To find out of exercise could be a suitable treatment, the study’s authors, from the Spanish Menopause Society, the Spanish Cardiology Society and the Spanish Federation of Sports Medicine, reviewed published studies on the topic.

The benefits were so pronounces, the exercise could be a natural alternative to hormone replacement therapy, researchers said.  They said that while swimming, dancing and other forms of activity all have benefits, Pilates, weight lifting and high intensity interval training are likely to be the most beneficial.

Writing in the journal Maturitas, the researchers said that these three forms of exercise are especially good because they improve balance, which helps prevent falls.

They concluded: ‘Physical inactivity not only places women’s health at risk but also increases menopausal problems.

‘Abundant evidence links habitual physical exercise to a better status on numerous health indicators and a better quality of life and to the prevention and treatment of ailments that typically occur from mid-life onwards.

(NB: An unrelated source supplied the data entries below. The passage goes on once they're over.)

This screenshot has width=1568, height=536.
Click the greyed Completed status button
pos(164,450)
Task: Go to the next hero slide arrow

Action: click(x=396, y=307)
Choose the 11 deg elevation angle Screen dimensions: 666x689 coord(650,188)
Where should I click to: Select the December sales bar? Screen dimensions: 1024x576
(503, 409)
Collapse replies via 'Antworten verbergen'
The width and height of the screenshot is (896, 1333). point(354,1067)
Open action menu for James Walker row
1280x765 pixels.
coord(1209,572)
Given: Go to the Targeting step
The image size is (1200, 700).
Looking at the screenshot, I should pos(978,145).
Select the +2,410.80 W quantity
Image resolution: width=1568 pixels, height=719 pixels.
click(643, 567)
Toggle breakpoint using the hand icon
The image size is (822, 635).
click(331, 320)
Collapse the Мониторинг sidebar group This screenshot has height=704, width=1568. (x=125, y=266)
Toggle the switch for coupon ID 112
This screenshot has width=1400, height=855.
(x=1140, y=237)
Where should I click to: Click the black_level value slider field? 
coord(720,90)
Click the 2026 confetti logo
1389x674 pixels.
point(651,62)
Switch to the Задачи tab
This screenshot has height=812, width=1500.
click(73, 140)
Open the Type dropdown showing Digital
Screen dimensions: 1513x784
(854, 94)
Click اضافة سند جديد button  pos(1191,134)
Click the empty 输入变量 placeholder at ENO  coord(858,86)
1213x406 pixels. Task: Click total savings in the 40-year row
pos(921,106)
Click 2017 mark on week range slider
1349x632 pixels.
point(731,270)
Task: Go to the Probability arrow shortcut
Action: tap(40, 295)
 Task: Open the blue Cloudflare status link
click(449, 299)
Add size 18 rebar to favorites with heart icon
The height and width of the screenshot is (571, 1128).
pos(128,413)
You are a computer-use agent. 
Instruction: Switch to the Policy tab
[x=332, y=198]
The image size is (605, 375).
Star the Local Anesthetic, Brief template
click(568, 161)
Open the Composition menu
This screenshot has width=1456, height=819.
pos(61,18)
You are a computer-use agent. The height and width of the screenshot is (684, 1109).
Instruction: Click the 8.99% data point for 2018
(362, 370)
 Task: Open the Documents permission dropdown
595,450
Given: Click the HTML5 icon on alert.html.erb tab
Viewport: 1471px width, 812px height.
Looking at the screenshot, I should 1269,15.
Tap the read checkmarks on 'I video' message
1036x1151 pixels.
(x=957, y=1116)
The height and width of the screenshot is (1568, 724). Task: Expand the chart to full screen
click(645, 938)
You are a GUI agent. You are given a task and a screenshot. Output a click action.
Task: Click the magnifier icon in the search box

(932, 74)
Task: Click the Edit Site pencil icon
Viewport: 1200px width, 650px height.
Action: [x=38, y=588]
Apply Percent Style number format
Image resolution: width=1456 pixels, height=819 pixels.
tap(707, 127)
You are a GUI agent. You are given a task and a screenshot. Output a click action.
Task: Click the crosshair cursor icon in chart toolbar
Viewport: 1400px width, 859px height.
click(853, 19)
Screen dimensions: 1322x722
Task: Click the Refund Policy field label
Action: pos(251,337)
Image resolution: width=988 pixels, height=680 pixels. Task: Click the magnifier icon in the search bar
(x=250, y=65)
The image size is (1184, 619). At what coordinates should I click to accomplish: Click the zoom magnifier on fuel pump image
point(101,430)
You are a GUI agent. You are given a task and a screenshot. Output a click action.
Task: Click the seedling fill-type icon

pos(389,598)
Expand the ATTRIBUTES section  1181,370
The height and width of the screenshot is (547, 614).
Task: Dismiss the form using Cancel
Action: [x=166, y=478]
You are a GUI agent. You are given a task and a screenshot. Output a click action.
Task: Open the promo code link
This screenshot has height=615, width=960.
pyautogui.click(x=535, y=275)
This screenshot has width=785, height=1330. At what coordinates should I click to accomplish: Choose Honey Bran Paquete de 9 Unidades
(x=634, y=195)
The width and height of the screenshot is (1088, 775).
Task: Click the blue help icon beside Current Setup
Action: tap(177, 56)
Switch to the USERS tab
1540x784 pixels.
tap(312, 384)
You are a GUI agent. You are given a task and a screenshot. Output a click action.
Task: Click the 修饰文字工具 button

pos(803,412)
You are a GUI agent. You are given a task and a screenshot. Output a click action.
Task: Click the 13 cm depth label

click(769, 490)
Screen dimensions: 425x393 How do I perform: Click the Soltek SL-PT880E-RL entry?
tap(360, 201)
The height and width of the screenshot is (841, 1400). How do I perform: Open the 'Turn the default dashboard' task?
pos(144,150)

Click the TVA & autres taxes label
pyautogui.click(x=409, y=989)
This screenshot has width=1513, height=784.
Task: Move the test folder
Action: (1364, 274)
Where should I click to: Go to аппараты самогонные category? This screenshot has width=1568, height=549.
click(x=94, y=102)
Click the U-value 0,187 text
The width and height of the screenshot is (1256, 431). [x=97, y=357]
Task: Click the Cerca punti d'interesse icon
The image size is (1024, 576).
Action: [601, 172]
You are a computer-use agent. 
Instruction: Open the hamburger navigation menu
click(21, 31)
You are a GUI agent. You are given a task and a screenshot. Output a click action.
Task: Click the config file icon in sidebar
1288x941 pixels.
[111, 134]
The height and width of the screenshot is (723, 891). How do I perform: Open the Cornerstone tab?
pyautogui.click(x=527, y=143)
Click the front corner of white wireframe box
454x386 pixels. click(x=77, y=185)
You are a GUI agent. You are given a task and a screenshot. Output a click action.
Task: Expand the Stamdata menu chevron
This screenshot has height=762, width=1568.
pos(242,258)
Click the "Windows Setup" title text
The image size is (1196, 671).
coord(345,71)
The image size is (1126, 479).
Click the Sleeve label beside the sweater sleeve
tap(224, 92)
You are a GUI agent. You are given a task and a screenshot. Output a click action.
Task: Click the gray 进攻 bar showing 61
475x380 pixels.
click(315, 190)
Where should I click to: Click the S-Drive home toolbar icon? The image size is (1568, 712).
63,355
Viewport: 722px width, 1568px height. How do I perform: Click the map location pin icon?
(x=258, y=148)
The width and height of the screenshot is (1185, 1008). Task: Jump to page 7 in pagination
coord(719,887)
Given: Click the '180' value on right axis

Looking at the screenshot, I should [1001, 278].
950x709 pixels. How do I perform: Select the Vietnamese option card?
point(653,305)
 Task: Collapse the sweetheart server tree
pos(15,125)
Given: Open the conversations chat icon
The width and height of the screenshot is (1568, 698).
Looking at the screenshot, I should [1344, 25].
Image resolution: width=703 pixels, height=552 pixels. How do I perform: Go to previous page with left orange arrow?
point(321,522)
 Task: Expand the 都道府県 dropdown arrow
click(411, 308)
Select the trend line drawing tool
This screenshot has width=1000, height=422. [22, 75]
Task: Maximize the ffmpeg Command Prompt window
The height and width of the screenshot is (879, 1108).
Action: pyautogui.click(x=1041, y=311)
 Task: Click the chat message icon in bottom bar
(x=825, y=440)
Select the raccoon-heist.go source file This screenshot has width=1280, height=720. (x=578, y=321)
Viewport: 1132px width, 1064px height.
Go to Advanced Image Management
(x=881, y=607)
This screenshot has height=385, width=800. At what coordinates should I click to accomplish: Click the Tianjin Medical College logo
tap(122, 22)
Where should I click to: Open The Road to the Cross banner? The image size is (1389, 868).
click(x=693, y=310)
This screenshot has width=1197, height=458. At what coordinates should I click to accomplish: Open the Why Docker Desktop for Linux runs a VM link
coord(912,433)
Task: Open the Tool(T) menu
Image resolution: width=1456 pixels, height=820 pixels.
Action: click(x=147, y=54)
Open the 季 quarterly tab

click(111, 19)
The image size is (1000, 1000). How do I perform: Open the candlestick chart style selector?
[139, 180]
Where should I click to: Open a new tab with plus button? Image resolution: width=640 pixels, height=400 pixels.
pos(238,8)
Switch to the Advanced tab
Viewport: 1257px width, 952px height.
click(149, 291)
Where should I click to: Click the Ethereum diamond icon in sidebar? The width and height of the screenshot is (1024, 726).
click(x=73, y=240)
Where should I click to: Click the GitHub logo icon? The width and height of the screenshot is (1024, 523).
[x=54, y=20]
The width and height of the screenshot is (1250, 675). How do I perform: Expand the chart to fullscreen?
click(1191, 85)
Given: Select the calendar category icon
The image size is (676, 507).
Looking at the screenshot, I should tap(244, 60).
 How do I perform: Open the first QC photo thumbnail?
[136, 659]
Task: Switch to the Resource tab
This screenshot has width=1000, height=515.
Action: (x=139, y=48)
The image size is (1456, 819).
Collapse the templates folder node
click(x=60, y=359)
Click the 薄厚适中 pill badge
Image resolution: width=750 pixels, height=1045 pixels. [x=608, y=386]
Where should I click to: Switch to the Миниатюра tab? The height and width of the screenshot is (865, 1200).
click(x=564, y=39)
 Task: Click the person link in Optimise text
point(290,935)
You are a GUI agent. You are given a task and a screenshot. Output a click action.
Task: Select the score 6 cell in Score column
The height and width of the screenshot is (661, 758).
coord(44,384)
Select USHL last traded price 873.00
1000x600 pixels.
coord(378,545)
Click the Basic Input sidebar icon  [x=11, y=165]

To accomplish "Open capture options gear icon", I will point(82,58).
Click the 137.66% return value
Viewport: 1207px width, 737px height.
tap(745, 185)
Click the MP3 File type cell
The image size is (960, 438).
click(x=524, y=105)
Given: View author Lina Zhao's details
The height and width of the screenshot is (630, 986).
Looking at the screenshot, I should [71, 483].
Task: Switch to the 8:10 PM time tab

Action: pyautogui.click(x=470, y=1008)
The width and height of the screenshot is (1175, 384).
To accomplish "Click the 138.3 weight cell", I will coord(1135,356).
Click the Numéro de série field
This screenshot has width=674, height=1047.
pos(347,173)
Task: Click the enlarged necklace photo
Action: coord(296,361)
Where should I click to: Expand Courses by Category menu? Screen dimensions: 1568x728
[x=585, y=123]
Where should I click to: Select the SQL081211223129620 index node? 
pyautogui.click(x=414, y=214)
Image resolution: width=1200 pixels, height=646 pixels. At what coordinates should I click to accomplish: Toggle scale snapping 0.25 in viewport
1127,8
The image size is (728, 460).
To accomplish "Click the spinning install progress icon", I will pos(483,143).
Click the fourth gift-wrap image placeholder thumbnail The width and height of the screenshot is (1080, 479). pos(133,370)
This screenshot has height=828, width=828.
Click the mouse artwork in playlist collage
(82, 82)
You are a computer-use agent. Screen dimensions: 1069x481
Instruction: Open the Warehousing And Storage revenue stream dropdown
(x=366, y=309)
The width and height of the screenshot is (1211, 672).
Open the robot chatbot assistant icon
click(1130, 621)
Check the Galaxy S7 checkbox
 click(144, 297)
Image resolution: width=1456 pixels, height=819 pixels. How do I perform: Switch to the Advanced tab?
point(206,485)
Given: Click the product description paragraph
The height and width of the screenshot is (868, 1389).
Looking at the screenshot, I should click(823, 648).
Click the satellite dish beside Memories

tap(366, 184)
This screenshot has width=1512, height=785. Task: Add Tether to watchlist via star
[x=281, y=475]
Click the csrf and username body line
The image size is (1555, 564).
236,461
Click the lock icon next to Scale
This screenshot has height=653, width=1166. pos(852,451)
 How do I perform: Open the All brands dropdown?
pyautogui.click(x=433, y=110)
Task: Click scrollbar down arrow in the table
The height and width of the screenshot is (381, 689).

‘We can infer that physical activity is something more than a lifestyle; it constitutes a form of therapy in itself.’  The recommendations come a few months after a British study endorsed the benefits of an active middle age.

Research from Liverpool John Moores University found that women who worked up a sweat in the gym suffered fewer hot flushes than those with a more sedentary lifestyle. And the flushes they did experience were less severe.  This is important because hot flushes are the most common and distressing symptom of the menopause and can disturb sleep, drain energy and cause embarrassment. A single flush can last from a few seconds to as long as an hour.

It is thought that exercise makes it easier for the body to deal with the lapses in heat control that occur around the menopause due to hormonal changes.